# Saved entries

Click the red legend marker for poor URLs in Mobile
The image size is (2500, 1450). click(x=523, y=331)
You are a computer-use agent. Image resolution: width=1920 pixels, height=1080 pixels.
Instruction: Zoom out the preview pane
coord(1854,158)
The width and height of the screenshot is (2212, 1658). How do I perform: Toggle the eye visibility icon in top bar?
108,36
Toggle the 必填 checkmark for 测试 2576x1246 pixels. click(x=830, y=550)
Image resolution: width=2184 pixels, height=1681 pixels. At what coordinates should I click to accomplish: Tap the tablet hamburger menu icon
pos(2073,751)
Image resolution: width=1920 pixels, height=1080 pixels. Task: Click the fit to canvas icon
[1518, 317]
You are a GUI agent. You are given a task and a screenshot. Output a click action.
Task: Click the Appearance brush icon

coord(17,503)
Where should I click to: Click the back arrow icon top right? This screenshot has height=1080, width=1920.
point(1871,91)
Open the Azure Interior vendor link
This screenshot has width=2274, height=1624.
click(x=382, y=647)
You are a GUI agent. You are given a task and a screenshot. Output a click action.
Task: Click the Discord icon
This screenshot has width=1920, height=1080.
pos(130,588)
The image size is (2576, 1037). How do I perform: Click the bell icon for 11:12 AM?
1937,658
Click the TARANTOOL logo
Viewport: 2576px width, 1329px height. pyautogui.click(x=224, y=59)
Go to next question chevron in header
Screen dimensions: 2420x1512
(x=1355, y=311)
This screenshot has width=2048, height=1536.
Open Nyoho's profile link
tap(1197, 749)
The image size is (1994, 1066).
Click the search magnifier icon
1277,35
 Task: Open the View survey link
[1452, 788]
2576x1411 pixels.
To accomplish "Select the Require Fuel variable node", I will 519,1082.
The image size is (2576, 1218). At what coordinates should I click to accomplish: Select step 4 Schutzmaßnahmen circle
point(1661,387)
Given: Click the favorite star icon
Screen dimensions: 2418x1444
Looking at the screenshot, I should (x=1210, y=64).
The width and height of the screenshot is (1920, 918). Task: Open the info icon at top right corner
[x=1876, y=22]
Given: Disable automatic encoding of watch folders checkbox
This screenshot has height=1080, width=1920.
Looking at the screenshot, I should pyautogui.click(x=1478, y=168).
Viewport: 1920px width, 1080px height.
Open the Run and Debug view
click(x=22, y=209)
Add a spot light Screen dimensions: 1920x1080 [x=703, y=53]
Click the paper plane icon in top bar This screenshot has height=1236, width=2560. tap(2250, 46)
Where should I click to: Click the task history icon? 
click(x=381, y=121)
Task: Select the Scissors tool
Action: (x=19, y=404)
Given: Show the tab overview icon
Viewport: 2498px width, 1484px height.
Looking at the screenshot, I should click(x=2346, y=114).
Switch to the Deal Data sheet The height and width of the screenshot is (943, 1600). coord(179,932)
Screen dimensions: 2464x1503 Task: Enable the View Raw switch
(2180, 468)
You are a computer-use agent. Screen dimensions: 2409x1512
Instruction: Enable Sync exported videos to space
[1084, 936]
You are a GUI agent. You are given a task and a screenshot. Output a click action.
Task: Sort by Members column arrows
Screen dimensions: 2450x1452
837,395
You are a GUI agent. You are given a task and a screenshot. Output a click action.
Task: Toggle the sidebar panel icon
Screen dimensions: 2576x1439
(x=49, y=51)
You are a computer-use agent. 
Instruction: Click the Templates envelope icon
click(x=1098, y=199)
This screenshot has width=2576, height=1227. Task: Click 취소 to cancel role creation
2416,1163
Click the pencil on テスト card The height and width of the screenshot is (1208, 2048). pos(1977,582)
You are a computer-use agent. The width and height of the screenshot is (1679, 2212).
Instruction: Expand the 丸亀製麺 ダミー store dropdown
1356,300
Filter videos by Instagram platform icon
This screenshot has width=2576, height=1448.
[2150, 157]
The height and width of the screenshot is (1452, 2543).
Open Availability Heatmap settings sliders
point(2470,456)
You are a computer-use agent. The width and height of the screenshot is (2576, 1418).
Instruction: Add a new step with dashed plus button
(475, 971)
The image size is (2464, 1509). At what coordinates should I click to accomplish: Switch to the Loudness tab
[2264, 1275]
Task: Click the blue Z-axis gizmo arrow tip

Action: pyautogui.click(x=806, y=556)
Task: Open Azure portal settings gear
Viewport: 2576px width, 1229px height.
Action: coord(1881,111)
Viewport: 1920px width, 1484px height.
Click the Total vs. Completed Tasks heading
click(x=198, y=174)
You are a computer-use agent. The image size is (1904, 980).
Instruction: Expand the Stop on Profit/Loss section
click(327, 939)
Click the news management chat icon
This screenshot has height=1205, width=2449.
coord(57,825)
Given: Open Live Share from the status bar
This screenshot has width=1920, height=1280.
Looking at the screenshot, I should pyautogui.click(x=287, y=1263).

# What you have to do
List every line from the entries above in which "agent" appears.

# Task solution
You are a computer-use agent. Image resolution: width=1920 pixels, height=1080 pixels.
You are a GUI agent. You are given a task and a screenshot. Output a click action.
You are a GUI agent. You are given a task and a screenshot. Output a click action.
You are a computer-use agent. Screen dimensions: 2409x1512
You are a GUI agent. You are given a task and a screenshot. Output a click action.
You are a GUI agent. You are given a task and a screenshot. Output a click action.
You are a computer-use agent. 
You are a computer-use agent. The width and height of the screenshot is (1679, 2212).
You are a computer-use agent. The width and height of the screenshot is (2576, 1418).
You are a computer-use agent. The image size is (1904, 980).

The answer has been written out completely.